### Assigned task
Could you give the records below again exactly as they stand?

━━━

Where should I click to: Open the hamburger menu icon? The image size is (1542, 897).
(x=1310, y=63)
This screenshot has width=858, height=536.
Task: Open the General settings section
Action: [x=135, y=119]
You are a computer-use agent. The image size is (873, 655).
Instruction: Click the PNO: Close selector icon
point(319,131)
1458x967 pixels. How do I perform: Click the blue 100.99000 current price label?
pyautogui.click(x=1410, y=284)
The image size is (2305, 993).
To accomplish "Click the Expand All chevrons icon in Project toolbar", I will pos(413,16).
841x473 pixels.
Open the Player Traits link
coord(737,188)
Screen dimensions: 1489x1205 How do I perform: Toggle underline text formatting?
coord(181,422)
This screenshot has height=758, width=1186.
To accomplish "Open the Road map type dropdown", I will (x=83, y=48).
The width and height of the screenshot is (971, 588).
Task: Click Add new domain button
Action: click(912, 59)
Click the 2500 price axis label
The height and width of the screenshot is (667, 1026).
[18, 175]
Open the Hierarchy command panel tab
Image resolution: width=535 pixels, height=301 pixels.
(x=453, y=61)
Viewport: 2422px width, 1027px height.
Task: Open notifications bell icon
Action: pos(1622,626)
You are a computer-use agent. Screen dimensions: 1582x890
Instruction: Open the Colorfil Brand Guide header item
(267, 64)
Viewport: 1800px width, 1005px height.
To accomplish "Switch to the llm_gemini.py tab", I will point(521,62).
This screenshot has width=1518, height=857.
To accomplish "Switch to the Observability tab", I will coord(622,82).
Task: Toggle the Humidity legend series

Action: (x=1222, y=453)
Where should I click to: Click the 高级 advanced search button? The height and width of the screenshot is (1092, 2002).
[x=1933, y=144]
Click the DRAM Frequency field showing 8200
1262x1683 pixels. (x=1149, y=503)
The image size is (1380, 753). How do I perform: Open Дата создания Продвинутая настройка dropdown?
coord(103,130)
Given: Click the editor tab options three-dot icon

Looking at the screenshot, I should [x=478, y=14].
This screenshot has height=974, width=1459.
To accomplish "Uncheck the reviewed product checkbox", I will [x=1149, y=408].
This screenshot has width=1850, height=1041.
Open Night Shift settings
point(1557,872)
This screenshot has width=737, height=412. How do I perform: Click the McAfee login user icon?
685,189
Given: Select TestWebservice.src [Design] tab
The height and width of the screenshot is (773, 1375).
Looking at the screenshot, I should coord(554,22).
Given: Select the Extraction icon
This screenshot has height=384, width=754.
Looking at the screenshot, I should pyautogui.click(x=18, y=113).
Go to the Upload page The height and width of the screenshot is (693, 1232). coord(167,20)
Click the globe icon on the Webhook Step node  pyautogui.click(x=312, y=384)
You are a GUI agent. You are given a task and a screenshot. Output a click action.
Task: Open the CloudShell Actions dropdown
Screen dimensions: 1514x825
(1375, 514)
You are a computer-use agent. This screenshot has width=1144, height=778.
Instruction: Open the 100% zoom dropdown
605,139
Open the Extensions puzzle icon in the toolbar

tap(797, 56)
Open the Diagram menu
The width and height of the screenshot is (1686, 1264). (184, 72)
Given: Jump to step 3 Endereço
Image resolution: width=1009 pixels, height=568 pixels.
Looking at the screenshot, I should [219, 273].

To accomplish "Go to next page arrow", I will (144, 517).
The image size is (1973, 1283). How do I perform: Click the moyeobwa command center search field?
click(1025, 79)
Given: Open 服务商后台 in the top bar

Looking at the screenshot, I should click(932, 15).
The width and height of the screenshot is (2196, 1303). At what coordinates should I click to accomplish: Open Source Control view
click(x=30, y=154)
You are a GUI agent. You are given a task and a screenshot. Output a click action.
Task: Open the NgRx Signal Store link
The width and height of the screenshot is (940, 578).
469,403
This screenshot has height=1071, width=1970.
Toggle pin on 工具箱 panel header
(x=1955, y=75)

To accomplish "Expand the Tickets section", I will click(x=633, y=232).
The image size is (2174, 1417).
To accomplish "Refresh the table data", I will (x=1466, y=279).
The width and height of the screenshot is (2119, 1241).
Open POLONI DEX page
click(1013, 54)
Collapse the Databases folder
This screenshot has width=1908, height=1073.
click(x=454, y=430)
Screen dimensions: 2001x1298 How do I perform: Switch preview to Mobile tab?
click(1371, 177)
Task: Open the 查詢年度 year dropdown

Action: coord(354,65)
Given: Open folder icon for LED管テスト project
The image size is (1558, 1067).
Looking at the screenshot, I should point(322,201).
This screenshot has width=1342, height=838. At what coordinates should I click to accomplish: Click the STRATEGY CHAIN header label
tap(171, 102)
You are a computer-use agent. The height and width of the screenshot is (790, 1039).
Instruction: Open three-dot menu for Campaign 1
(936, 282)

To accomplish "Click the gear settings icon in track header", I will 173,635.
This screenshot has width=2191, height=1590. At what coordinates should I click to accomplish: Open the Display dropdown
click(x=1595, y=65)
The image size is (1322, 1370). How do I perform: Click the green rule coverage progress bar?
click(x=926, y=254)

━━━

### Result for this task
Where should I click to: Open the hamburger menu icon? The image size is (1542, 897).
(x=1310, y=63)
This screenshot has width=858, height=536.
Task: Open the General settings section
Action: [x=135, y=119]
You are a computer-use agent. The image size is (873, 655).
Instruction: Click the PNO: Close selector icon
point(319,131)
1458x967 pixels. How do I perform: Click the blue 100.99000 current price label?
pyautogui.click(x=1410, y=284)
The image size is (2305, 993).
To accomplish "Click the Expand All chevrons icon in Project toolbar", I will pos(413,16).
841x473 pixels.
Open the Player Traits link
coord(737,188)
Screen dimensions: 1489x1205 How do I perform: Toggle underline text formatting?
coord(181,422)
This screenshot has height=758, width=1186.
To accomplish "Open the Road map type dropdown", I will (x=83, y=48).
The width and height of the screenshot is (971, 588).
Task: Click Add new domain button
Action: click(912, 59)
Click the 2500 price axis label
The height and width of the screenshot is (667, 1026).
[18, 175]
Open the Hierarchy command panel tab
Image resolution: width=535 pixels, height=301 pixels.
(x=453, y=61)
Viewport: 2422px width, 1027px height.
Task: Open notifications bell icon
Action: pos(1622,626)
You are a computer-use agent. Screen dimensions: 1582x890
Instruction: Open the Colorfil Brand Guide header item
(267, 64)
Viewport: 1800px width, 1005px height.
To accomplish "Switch to the llm_gemini.py tab", I will point(521,62).
This screenshot has width=1518, height=857.
To accomplish "Switch to the Observability tab", I will coord(622,82).
Task: Toggle the Humidity legend series

Action: (x=1222, y=453)
Where should I click to: Click the 高级 advanced search button? The height and width of the screenshot is (1092, 2002).
[x=1933, y=144]
Click the DRAM Frequency field showing 8200
1262x1683 pixels. (x=1149, y=503)
The image size is (1380, 753). How do I perform: Open Дата создания Продвинутая настройка dropdown?
coord(103,130)
Given: Click the editor tab options three-dot icon

Looking at the screenshot, I should [x=478, y=14].
This screenshot has height=974, width=1459.
To accomplish "Uncheck the reviewed product checkbox", I will [x=1149, y=408].
This screenshot has width=1850, height=1041.
Open Night Shift settings
point(1557,872)
This screenshot has width=737, height=412. How do I perform: Click the McAfee login user icon?
685,189
Given: Select TestWebservice.src [Design] tab
The height and width of the screenshot is (773, 1375).
Looking at the screenshot, I should coord(554,22).
Given: Select the Extraction icon
This screenshot has height=384, width=754.
Looking at the screenshot, I should pyautogui.click(x=18, y=113).
Go to the Upload page The height and width of the screenshot is (693, 1232). coord(167,20)
Click the globe icon on the Webhook Step node  pyautogui.click(x=312, y=384)
You are a GUI agent. You are given a task and a screenshot. Output a click action.
Task: Open the CloudShell Actions dropdown
Screen dimensions: 1514x825
(1375, 514)
You are a computer-use agent. This screenshot has width=1144, height=778.
Instruction: Open the 100% zoom dropdown
605,139
Open the Extensions puzzle icon in the toolbar

tap(797, 56)
Open the Diagram menu
The width and height of the screenshot is (1686, 1264). (184, 72)
Given: Jump to step 3 Endereço
Image resolution: width=1009 pixels, height=568 pixels.
Looking at the screenshot, I should [219, 273].

To accomplish "Go to next page arrow", I will (144, 517).
The image size is (1973, 1283). How do I perform: Click the moyeobwa command center search field?
click(1025, 79)
Given: Open 服务商后台 in the top bar

Looking at the screenshot, I should click(932, 15).
The width and height of the screenshot is (2196, 1303). At what coordinates should I click to accomplish: Open Source Control view
click(x=30, y=154)
You are a GUI agent. You are given a task and a screenshot. Output a click action.
Task: Open the NgRx Signal Store link
The width and height of the screenshot is (940, 578).
469,403
This screenshot has height=1071, width=1970.
Toggle pin on 工具箱 panel header
(x=1955, y=75)

To accomplish "Expand the Tickets section", I will click(x=633, y=232).
The image size is (2174, 1417).
To accomplish "Refresh the table data", I will (x=1466, y=279).
The width and height of the screenshot is (2119, 1241).
Open POLONI DEX page
click(1013, 54)
Collapse the Databases folder
This screenshot has width=1908, height=1073.
click(x=454, y=430)
Screen dimensions: 2001x1298 How do I perform: Switch preview to Mobile tab?
click(1371, 177)
Task: Open the 查詢年度 year dropdown

Action: coord(354,65)
Given: Open folder icon for LED管テスト project
The image size is (1558, 1067).
Looking at the screenshot, I should point(322,201).
This screenshot has width=1342, height=838. At what coordinates should I click to accomplish: Click the STRATEGY CHAIN header label
tap(171, 102)
You are a computer-use agent. The height and width of the screenshot is (790, 1039).
Instruction: Open three-dot menu for Campaign 1
(936, 282)

To accomplish "Click the gear settings icon in track header", I will 173,635.
This screenshot has width=2191, height=1590. At what coordinates should I click to accomplish: Open the Display dropdown
click(x=1595, y=65)
The image size is (1322, 1370). How do I perform: Click the green rule coverage progress bar?
click(x=926, y=254)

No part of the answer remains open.